* _Raw records_:
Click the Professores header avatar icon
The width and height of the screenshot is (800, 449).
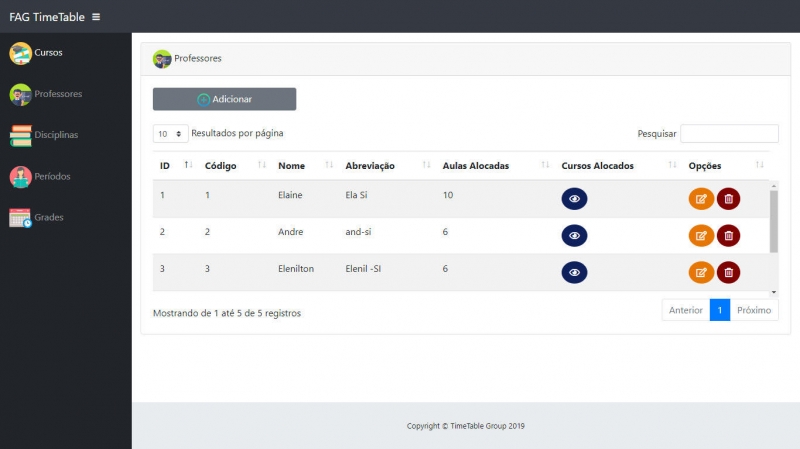coord(162,59)
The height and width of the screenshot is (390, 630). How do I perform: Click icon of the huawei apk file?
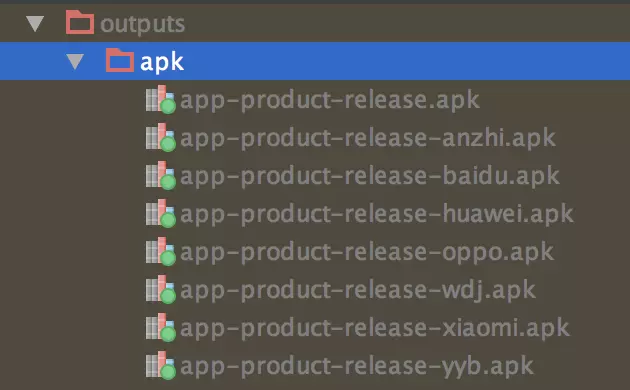161,213
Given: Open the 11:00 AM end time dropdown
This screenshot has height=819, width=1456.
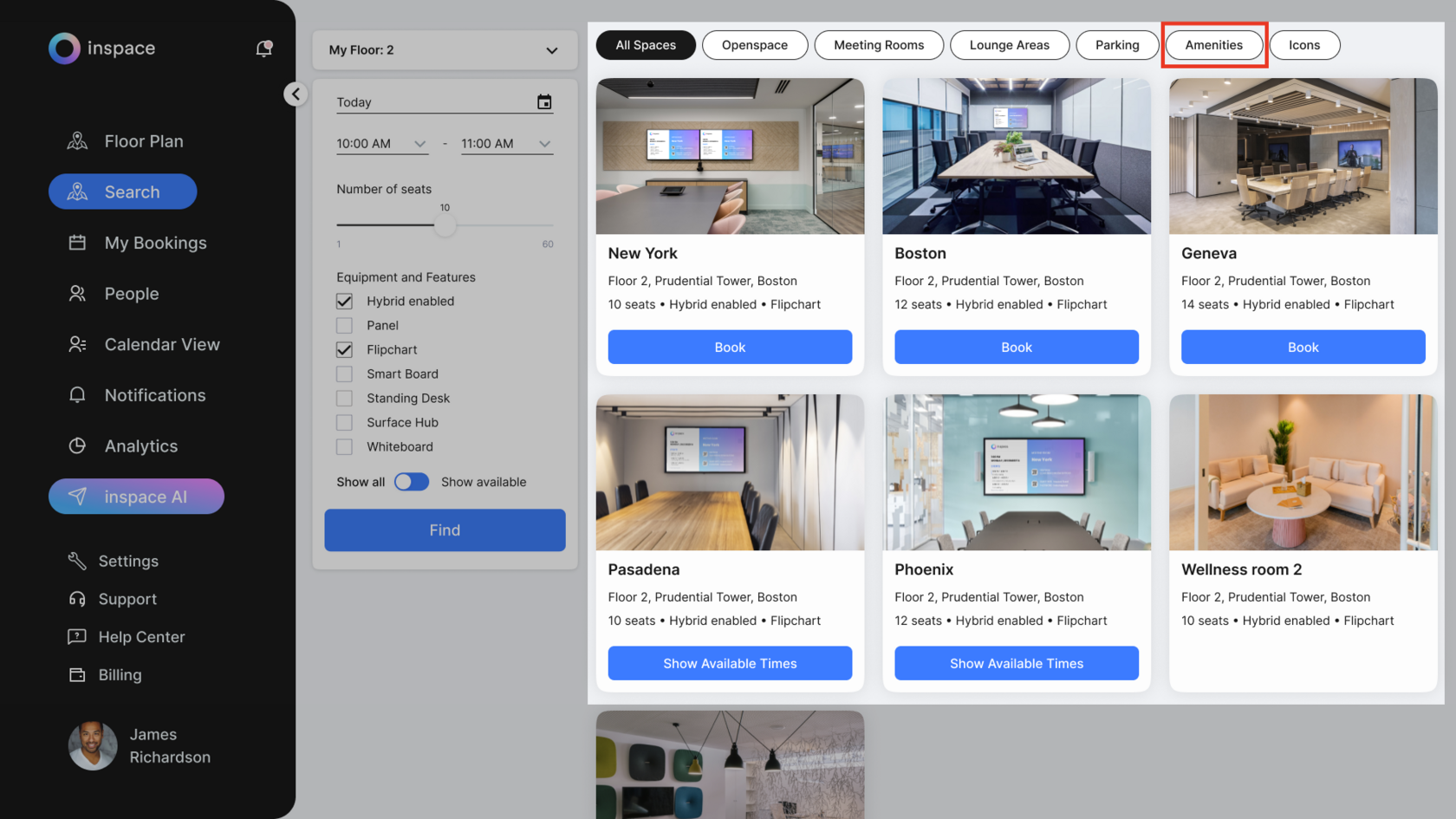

* _Description of the task_: Render every line of the listing above as a Markdown table with the columns "No." and "Text". Number the rows, skip blank lines, and leave out the pictures.

* _Written answer_:
| No. | Text |
|---|---|
| 1 | Click the Professores header avatar icon |
| 2 | The width and height of the screenshot is (800, 449). |
| 3 | coord(162,59) |
| 4 | The height and width of the screenshot is (390, 630). How do I perform: Click icon of the huawei apk file? |
| 5 | 161,213 |
| 6 | Given: Open the 11:00 AM end time dropdown |
| 7 | This screenshot has height=819, width=1456. |